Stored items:

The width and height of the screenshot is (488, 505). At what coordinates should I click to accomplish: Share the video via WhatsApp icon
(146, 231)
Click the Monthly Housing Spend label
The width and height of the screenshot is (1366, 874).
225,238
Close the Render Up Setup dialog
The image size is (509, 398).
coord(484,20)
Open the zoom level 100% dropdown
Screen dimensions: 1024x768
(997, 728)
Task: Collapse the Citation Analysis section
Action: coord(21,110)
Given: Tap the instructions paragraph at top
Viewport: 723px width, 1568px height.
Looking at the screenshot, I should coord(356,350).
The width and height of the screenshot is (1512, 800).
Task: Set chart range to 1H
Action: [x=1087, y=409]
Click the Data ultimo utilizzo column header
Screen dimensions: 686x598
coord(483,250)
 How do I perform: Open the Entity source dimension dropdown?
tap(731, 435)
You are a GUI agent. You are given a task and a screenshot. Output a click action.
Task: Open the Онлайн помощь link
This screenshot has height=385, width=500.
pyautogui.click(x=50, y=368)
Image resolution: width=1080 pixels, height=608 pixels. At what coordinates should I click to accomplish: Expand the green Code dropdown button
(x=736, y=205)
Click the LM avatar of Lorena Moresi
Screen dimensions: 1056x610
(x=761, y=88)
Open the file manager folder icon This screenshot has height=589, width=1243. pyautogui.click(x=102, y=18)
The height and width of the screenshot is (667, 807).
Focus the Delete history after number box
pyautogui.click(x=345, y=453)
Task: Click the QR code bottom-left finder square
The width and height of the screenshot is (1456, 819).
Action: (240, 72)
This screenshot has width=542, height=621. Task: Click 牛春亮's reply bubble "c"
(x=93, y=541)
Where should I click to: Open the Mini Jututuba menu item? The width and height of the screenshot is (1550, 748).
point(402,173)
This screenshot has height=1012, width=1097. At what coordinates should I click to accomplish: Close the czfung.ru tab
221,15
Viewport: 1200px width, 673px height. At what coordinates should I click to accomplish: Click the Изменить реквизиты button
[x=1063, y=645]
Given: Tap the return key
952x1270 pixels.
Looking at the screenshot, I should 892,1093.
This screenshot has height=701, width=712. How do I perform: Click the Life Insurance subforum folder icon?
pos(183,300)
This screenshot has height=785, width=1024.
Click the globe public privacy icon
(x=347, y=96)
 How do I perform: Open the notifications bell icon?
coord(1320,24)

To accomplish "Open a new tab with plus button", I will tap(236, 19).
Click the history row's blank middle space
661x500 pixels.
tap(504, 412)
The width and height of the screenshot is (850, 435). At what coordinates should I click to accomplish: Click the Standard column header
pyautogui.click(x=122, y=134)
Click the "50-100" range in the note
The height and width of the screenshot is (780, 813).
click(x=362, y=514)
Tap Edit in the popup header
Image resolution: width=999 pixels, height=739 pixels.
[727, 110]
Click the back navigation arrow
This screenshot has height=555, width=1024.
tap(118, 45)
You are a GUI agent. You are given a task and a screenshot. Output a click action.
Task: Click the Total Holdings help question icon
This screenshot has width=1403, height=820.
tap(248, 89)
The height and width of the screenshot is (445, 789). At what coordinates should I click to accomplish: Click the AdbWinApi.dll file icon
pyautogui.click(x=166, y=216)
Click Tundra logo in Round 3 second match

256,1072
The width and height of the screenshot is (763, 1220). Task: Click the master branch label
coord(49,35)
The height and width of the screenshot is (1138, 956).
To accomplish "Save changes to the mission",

_Work instructions_
Each record above is to be given again without any change to its wording.

_Answer box_
The width and height of the screenshot is (488, 505). At what coordinates should I click to accomplish: Share the video via WhatsApp icon
(146, 231)
Click the Monthly Housing Spend label
The width and height of the screenshot is (1366, 874).
225,238
Close the Render Up Setup dialog
The image size is (509, 398).
coord(484,20)
Open the zoom level 100% dropdown
Screen dimensions: 1024x768
(997, 728)
Task: Collapse the Citation Analysis section
Action: coord(21,110)
Given: Tap the instructions paragraph at top
Viewport: 723px width, 1568px height.
Looking at the screenshot, I should coord(356,350).
The width and height of the screenshot is (1512, 800).
Task: Set chart range to 1H
Action: [x=1087, y=409]
Click the Data ultimo utilizzo column header
Screen dimensions: 686x598
coord(483,250)
 How do I perform: Open the Entity source dimension dropdown?
tap(731, 435)
You are a GUI agent. You are given a task and a screenshot. Output a click action.
Task: Open the Онлайн помощь link
This screenshot has height=385, width=500.
pyautogui.click(x=50, y=368)
Image resolution: width=1080 pixels, height=608 pixels. At what coordinates should I click to accomplish: Expand the green Code dropdown button
(x=736, y=205)
Click the LM avatar of Lorena Moresi
Screen dimensions: 1056x610
(x=761, y=88)
Open the file manager folder icon This screenshot has height=589, width=1243. pyautogui.click(x=102, y=18)
The height and width of the screenshot is (667, 807).
Focus the Delete history after number box
pyautogui.click(x=345, y=453)
Task: Click the QR code bottom-left finder square
The width and height of the screenshot is (1456, 819).
Action: (240, 72)
This screenshot has width=542, height=621. Task: Click 牛春亮's reply bubble "c"
(x=93, y=541)
Where should I click to: Open the Mini Jututuba menu item? The width and height of the screenshot is (1550, 748).
point(402,173)
This screenshot has height=1012, width=1097. At what coordinates should I click to accomplish: Close the czfung.ru tab
221,15
Viewport: 1200px width, 673px height. At what coordinates should I click to accomplish: Click the Изменить реквизиты button
[x=1063, y=645]
Given: Tap the return key
952x1270 pixels.
Looking at the screenshot, I should 892,1093.
This screenshot has height=701, width=712. How do I perform: Click the Life Insurance subforum folder icon?
pos(183,300)
This screenshot has height=785, width=1024.
Click the globe public privacy icon
(x=347, y=96)
 How do I perform: Open the notifications bell icon?
coord(1320,24)

To accomplish "Open a new tab with plus button", I will tap(236, 19).
Click the history row's blank middle space
661x500 pixels.
tap(504, 412)
The width and height of the screenshot is (850, 435). At what coordinates should I click to accomplish: Click the Standard column header
pyautogui.click(x=122, y=134)
Click the "50-100" range in the note
The height and width of the screenshot is (780, 813).
click(x=362, y=514)
Tap Edit in the popup header
Image resolution: width=999 pixels, height=739 pixels.
[727, 110]
Click the back navigation arrow
This screenshot has height=555, width=1024.
tap(118, 45)
You are a GUI agent. You are given a task and a screenshot. Output a click action.
Task: Click the Total Holdings help question icon
This screenshot has width=1403, height=820.
tap(248, 89)
The height and width of the screenshot is (445, 789). At what coordinates should I click to accomplish: Click the AdbWinApi.dll file icon
pyautogui.click(x=166, y=216)
Click Tundra logo in Round 3 second match

256,1072
The width and height of the screenshot is (763, 1220). Task: Click the master branch label
coord(49,35)
The height and width of the screenshot is (1138, 956).
To accomplish "Save changes to the mission",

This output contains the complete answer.